As visualized in Fig. 1, we extract strided windows called ‘chunks’ with chunk size $T_{w}$ and stride $T_{s}$ . For input $x_{1:T}=(x_{1},\dots,x_{T})\in\mathbb{R}^{T\times D}$ , we get the chunks $x^{\prime}_{1:K,1:T_{w}}\in\mathbb{R}^{K\times T_{w}\times D}$ with $x^{\prime}_{k,1:T_{w}}\in\mathbb{R}^{T_{w}\times D}$ for chunk index $k\in\{1,\dots,K\}$ with $K=\lceil\frac{T}{T_{s}}\rceil$ , where

x^{\prime}_{k,t}=x_{(k-1)\cdot T_{s}+t}\in\mathbb{R}^{D},\quad t\in\{1,\dots,T% _{w}\}.

Additionally, we might extend the chunk size by $T_{r}$ more frames to get some extended right context.

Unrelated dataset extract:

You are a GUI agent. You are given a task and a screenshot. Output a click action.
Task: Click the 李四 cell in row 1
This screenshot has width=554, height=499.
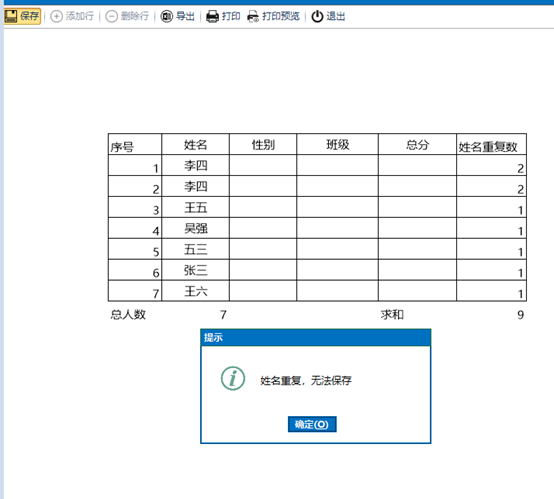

For the streaming model, the chunking is applied directly on the input (e.g. log mel features every 10ms), and then a variant of the Conformer encoder works on the chunks $x^{\prime}_{1:K,1:T_{w}}$ and calculates the encoder output

h^{\prime}_{1:K,1:T^{\prime}_{w}}=\operatorname{ChunkedEncoder}(x^{\prime}_{1:% K,1:T_{w}})\in\mathbb{R}^{K\times T^{\prime}_{w}\times D_{\textrm{enc}}}

where $T^{\prime}_{w}=\lceil\frac{T_{w}}{6}\rceil$ .

For comparison, we also use a standard Conformer with global attention applied on the whole input

h_{1:T^{\prime}}=\operatorname{GlobalEncoder}(x_{1:T})\in\mathbb{R}^{T^{\prime% }\times D_{\textrm{enc}}}

and apply chunking on the encoder output $h_{1:T^{\prime}}$ such that we get the chunked encoder output $h^{\prime}_{1:K,1:T^{\prime}_{w}}$ .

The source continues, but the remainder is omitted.